It is proceeded as in example 5, except that no slurry of C.I. Pigment Yellow 62 is added before filtration. Instead,50 g of the dry pigment thus obtained are blended with 2.5 g of C.I. Pigment Yellow 62 by mixing together in a coffee grinder.

EXAMPLE 7

It is proceeded as in example 6, with the difference that 50 g of the dry pigment are mixed together with 5.0 g of C.I. Pigment Yellow 62 in a coffee grinder.

EXAMPLE 8

It is proceeded as in example 6, with the difference that 50 g of the dry pigment are mixed together with 7.5 g of C.I. Pigment Yellow 62 in a coffee grinder.

EXAMPLE 9

It is proceeded as in example 1, except that 37.2 g acetoacet-o-toluidide are used in place of acetoacet-m-xylidide, and a slurry of 8.0 g C.I. Pigment Yellow 133 (obtained from the reaction of diazotated o-nitroaniline-p-sulfonic acid with acetoacetanilide and strontium nitrate) in water (150 ml) is added in place of C.I. Pigment Yellow 168.

EXAMPLE 10

It is proceeded as in example 1, except that 34.5 g acetoacetanilide are used in place of acetoacet-m-xylidide, and a slurry of 4.9 g C.I. Pigment Yellow 133 (obtained from the reaction of diazotated o-nitroaniline-p-sulfonic acid with acetoacetanilide and strontium nitrate) in water (150 ml) is added in place of C.I. Pigment Yellow 168.

EXAMPLE 11

It is proceeded as in example 1, except that a mixture of 11.2 g acetoacet-o-toluidide and 28.0 g acetoacet-m-xylidide are used in place of acetoacet-m-xylidide, and a slurry of 8.6 g C.I. Pigment Yellow 133 (obtained from the reaction of diazotated o-nitroaniline-p-sulfonic acid with acetoacetanilide and strontium nitrate) in water (150 ml) is added in place of C.I. Pigment Yellow 168.

EXAMPLE 12

It is proceeded as in example 1, except that 34.5 g acetoacetanilide is used in place of acetoacet-m-xylidide, and no C.I. Pigment Yellow 168 slurry is added.

EXAMPLE 13

It is proceeded as in example 1, except that a mixture of 11.2 g acetoacet-o-toluidide and 28.0 g acetoacet-m-xylidide is used in place of acetoacet-m-xylidide, no C.I. Pigment Yellow 168 slurry is added, and 50 g of the dry pigment are instead mixed with 6.8 g of C.I. Pigment Yellow 62.

EXAMPLE 14

It is proceeded as in example 1, except that no C.I. Pigment Yellow 168 slurry is added.

EXAMPLE 15

C.I. Pigment Yellow 133 is prepared from the reaction of diazotated o-nitroaniline-p-sulfonic acid with acetoacetanilide and strontium nitrate (alternatively, commercial grade C.I. Pigment Yellow 133 can be used).

EXAMPLE 16

C.I. Pigment Yellow 62 is prepared from the reaction of diazotated acetoacet-o-toluidide, o-nitroaniline-p-sulfonic acid and calcium chloride (alternatively, commercial grade C.I. Pigment Yellow 62 can be used).
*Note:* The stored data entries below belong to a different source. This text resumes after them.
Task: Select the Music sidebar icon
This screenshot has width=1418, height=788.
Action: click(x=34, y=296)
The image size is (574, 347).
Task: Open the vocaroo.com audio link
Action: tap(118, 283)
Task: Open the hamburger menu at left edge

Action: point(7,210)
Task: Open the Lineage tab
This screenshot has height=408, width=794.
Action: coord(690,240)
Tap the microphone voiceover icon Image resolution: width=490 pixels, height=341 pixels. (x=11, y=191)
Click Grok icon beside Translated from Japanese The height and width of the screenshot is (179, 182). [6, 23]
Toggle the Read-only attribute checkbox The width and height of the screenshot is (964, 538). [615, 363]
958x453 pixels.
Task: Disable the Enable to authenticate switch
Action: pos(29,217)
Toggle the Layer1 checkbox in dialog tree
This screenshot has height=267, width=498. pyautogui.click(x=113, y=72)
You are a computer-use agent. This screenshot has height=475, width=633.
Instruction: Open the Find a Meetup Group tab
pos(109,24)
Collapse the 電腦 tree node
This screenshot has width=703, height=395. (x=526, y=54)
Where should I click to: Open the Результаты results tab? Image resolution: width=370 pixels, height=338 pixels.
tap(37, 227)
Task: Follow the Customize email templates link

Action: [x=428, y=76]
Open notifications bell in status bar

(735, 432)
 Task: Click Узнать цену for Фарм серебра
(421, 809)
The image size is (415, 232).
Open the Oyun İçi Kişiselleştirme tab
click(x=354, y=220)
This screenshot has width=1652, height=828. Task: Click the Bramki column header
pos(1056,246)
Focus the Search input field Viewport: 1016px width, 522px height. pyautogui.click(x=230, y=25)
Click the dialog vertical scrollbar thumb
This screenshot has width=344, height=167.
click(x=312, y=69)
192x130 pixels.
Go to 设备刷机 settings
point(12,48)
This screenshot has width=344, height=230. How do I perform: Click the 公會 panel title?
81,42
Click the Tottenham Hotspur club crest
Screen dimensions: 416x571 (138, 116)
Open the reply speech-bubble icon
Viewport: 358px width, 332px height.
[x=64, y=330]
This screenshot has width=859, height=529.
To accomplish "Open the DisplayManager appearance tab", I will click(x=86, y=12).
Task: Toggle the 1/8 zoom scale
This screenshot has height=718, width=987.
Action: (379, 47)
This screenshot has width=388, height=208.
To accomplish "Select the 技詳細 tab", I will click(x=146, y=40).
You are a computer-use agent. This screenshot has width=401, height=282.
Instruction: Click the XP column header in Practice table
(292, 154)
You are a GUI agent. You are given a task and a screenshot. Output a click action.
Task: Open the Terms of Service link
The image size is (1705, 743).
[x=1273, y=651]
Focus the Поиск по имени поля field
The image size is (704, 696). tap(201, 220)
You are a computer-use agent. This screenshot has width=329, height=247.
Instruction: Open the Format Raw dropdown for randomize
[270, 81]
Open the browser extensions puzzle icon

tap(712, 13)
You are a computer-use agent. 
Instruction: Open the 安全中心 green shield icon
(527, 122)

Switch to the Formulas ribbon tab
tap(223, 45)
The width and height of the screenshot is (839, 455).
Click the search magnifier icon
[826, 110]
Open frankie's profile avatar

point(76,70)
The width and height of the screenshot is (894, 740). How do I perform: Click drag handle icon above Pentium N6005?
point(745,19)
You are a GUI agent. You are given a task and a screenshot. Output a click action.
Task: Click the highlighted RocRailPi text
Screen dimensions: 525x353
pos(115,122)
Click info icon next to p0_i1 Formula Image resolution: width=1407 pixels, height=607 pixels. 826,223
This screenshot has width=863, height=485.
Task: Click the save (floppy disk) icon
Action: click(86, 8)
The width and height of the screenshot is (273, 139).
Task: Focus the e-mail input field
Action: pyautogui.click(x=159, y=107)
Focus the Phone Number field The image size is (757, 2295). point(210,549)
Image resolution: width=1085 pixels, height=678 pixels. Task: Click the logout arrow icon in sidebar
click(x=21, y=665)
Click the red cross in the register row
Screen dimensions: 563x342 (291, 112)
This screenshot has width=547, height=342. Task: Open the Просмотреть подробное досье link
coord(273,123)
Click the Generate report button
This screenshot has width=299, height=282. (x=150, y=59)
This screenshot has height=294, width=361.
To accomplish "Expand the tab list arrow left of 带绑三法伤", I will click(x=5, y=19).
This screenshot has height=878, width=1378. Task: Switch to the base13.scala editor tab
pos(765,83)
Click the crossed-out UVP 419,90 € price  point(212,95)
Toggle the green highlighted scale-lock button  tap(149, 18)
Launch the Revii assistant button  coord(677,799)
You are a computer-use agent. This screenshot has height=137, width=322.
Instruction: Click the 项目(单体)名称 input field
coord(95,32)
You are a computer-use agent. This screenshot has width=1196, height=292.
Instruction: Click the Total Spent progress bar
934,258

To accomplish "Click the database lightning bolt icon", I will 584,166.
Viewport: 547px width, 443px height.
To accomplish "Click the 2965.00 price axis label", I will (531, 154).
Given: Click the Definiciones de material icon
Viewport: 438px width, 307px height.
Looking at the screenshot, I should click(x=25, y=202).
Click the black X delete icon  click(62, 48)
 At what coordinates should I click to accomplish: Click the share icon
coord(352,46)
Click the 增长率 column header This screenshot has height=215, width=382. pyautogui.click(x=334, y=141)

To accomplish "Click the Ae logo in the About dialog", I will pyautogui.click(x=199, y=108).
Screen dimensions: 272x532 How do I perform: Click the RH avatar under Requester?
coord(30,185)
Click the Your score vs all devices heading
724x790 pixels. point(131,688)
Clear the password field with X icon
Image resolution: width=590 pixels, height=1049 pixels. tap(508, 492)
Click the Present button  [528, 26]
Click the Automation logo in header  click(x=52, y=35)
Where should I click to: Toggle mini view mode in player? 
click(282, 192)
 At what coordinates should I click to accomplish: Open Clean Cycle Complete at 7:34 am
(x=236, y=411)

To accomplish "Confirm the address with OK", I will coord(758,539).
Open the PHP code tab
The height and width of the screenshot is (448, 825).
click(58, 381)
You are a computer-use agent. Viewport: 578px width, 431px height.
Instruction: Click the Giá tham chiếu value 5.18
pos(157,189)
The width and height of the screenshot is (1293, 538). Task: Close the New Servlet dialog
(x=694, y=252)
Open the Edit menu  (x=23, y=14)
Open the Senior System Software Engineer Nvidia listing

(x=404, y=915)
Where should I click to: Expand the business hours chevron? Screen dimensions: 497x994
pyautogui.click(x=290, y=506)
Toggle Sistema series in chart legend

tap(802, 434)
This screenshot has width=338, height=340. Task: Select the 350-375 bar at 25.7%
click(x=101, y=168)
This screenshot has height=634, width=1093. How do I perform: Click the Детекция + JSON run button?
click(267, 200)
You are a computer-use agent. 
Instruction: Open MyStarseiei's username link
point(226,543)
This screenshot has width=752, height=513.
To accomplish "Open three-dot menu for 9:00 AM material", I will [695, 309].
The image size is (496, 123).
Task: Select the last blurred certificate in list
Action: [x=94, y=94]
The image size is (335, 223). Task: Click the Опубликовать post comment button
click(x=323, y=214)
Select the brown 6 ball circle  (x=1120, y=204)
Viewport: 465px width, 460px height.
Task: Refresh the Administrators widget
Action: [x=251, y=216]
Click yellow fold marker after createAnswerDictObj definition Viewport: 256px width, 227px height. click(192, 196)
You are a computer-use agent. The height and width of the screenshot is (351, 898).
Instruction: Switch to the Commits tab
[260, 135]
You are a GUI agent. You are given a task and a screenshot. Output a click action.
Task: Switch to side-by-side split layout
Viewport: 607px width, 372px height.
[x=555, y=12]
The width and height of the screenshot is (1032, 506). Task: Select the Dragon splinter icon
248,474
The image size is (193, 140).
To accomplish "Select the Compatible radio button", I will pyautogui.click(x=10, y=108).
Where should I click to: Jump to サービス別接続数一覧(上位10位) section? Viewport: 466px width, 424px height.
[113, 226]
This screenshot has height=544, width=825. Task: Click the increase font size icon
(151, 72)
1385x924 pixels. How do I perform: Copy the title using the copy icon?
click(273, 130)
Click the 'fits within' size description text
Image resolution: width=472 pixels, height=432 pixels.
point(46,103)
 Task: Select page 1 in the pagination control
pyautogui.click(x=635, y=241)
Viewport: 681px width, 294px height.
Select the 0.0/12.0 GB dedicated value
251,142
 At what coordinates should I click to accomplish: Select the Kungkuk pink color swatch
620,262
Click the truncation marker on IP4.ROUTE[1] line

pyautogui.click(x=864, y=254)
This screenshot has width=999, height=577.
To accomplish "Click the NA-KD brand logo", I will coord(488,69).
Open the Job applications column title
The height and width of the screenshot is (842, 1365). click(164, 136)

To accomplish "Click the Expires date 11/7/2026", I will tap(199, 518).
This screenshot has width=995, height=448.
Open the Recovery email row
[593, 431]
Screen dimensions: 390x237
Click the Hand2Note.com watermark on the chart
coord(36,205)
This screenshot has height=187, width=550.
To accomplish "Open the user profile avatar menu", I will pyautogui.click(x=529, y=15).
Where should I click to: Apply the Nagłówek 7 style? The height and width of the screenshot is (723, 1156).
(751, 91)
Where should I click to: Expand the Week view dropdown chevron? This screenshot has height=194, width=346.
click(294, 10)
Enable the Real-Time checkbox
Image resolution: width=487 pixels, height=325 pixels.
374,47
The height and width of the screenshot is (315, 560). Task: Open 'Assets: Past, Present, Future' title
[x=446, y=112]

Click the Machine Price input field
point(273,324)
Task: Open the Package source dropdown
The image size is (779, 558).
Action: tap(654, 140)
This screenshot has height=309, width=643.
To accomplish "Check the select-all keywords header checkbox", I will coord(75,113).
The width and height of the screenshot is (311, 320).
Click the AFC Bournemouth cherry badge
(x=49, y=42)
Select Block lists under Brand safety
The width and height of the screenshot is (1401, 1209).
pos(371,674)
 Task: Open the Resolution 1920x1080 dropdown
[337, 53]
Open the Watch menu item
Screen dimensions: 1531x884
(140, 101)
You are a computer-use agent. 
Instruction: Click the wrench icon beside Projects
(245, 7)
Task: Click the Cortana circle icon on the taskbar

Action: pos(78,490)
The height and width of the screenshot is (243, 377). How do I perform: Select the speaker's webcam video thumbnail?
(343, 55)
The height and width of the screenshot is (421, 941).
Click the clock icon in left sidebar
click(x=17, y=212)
PREPARATION OF MILLBASES AND INKS FOR EXAMPLES 17-24

A photoinitiator blend is prepared as follows: 27.5 parts of ethyl-4-dimethylamino-benzoate (DAROCUR® EDB, Ciba; amine synergist+hydrogen donor) and 27.5 parts of isopropylthioxanthone (DAROCUR® ITX, Ciba; triplet sensitizer+hydrogen abstractor) are put into a polypropylene container which is placed in an oven (60° C.) until the mixture becomes a clear liquid (about 2-3 hours). 34.0 parts of α,α-dimethoxy-α-phenylacetophenone (IRGACURE® 651, Ciba/hydrogen abstractor) and 11.0 parts of IRGACURE® 379 (α-aminoketone, Ciba/type I photoinitiator) are then manually mixed in and the container is left in the oven (60° C.) overnight to fully dissolve. The solution is then allowed to return to room temperature (−23° C.) where it is a stable, eutectic blend.

A milling varnish is prepared beforehand by mixing 54.9 parts EBECRYL® 812 (polyester acrylate, Cytec Industries Inc., West Paterson, N.J./US), 43.4 parts EBECRYL 83® (amine modified acrylate monomer, Cytec) and 1.70 parts FLORSTAB® UV-1 (in-can stabiliser in polyepoxy acrylate oligomer, Kromachem Ltd, Watford/UK) in a beadmill pot with a trifoil head. The milling varnish is stored in a darkened glass container.

A letdown varnish is prepared beforehand by mixing 48.1 parts EBECRYL 83® (amine modified acrylate monomer, Cytec), 26.4 parts EBECRYL®160 (trimethylol-propanetriacrylate=“TMPEOTA”, Cytec), 6.6 parts tripropyleneglycoldiacrylate (“TPGDA”, Cytec) and 18.7 parts of above photoinitiator blend in a beadmill pot with a trifoil head. The letdown varnish is stored in a darkened glass container.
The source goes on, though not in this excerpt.